> What needs to be done: Write out the listing below exactly as it appears, starting with the line that contains "The image size is (1227, 745)." and going on through the line that contains "point(913,737)", and include nothing else.

> Material shown:
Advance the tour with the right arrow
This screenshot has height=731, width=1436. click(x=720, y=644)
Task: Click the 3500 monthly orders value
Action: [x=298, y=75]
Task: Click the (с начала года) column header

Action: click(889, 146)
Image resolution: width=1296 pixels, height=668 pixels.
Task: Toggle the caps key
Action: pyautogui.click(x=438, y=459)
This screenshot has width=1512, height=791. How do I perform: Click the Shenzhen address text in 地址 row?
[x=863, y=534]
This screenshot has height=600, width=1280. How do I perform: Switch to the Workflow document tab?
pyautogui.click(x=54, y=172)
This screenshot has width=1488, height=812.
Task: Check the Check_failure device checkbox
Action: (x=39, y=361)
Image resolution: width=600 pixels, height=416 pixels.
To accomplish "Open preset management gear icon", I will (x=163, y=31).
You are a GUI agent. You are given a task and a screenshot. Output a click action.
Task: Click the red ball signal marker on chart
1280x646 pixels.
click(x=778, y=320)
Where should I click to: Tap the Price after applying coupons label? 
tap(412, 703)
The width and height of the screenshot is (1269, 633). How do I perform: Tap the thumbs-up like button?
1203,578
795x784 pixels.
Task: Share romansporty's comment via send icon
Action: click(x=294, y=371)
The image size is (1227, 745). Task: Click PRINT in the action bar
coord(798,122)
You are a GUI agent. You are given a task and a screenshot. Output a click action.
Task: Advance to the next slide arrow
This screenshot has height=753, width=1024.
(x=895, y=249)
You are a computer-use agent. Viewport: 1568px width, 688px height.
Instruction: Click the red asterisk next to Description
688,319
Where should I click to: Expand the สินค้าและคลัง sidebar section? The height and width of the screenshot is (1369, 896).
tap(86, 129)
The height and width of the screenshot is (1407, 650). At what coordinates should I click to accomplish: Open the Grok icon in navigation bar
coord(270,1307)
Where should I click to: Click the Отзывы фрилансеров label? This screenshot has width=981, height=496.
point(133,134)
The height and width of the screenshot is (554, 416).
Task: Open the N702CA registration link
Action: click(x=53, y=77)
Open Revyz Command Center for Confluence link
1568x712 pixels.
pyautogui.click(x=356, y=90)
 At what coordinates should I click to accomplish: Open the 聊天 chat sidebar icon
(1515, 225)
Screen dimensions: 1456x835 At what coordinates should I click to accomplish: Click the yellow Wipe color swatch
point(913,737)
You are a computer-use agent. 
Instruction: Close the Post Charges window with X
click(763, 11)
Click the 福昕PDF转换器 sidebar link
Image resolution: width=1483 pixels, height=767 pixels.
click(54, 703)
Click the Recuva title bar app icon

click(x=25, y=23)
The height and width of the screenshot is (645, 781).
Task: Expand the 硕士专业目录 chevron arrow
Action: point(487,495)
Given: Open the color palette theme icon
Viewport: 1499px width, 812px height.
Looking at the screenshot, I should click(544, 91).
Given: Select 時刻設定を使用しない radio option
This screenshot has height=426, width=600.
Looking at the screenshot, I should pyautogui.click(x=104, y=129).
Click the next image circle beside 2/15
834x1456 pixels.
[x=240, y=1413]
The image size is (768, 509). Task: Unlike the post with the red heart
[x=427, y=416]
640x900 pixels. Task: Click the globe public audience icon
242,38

> Result of this task:
The image size is (1227, 745). Task: Click PRINT in the action bar
coord(798,122)
You are a GUI agent. You are given a task and a screenshot. Output a click action.
Task: Advance to the next slide arrow
This screenshot has height=753, width=1024.
(x=895, y=249)
You are a computer-use agent. Viewport: 1568px width, 688px height.
Instruction: Click the red asterisk next to Description
688,319
Where should I click to: Expand the สินค้าและคลัง sidebar section? The height and width of the screenshot is (1369, 896).
tap(86, 129)
The height and width of the screenshot is (1407, 650). At what coordinates should I click to accomplish: Open the Grok icon in navigation bar
coord(270,1307)
Where should I click to: Click the Отзывы фрилансеров label? This screenshot has width=981, height=496.
point(133,134)
The height and width of the screenshot is (554, 416).
Task: Open the N702CA registration link
Action: click(x=53, y=77)
Open Revyz Command Center for Confluence link
1568x712 pixels.
pyautogui.click(x=356, y=90)
 At what coordinates should I click to accomplish: Open the 聊天 chat sidebar icon
(1515, 225)
Screen dimensions: 1456x835 At what coordinates should I click to accomplish: Click the yellow Wipe color swatch
point(913,737)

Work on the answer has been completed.